= ESTRATTO =
((
#Grillo vs. #Fazio: l’ignoranza del #M5S

 In MEDIA

Si fa fatica a credere che uno capace di scrivere un post del genere sia capo coalizione/movimento di un gruppo politico che si candida a cambiare il Paese e a governarlo.

Soprattutto non ci si riesce a capacitare che oltre otto milioni di individui abbiano votato per un movimento che non ha le minime basi per analizzare i temi economico-finanziari secondo l’ABC dell’economia aziendale. E pretende di governare l’economia pubblica.

Abbiamo visto domenica Fabio Fazio ribattere a Renato Brunetta che “lui la sua azienda la fa guadagnare“, di fronte alla follia di rinfacciargli un compenso perfettamente in linea con i valori del mercato televisivo (1.800.000 lordi a stagione TV).
))
= PROBLEMA BREVE =
Continui l'estratto sulla polemica tra Grillo e Fazio, riprendendo subito dopo l'ultima frase riportata.

= ESTRATTO DATI =
((
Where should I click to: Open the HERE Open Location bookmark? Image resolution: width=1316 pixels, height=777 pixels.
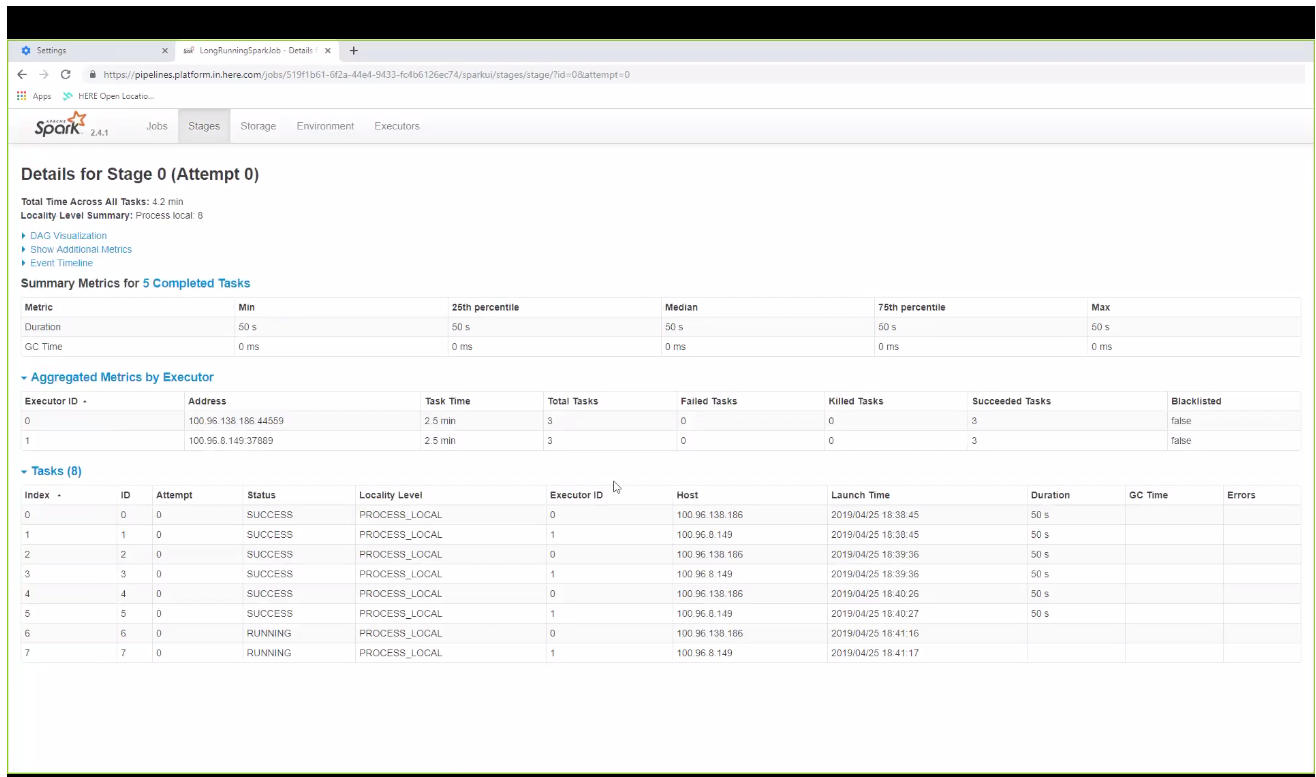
))
= RISPOSTA SCRITTA =
Così – come se non bastasse il buon vecchio professore di economia (ex autocandidato al Nobel) – oggi torna alla carica Beppe Grillo scrivendo quanto segue:

Fazio dice che lui si guadagna i suoi soldi: “Questo programma è interamente pagato interamente dalla pubblicità“. Il suo contratto è stato rinnovato per tre anni per un importo di 5.400.000 euro, pari a 1.800.000 all’anno. Fazio di che parla? Quali guadagni si attribuisce?

Uno si aspetta che il comico genovese (seriamente comico oggi!) abbia a disposizione il conto economico della trasmissione, svelando finalmente le perdite che “Che tempo che fa” porta in carico ai già scassati conti della RAI.

Invece no: Grillo, pur di calcare l’onda della demagogia populista e fascista del quale è ormai massimo esponente, parla dei conti della RAI in generale:

La RAI è tecnicamente fallita, nel 2012 ha perso 245,7 milioni di euro e le previsioni per il 2013 sono di una perdita superiore a 400 milioni.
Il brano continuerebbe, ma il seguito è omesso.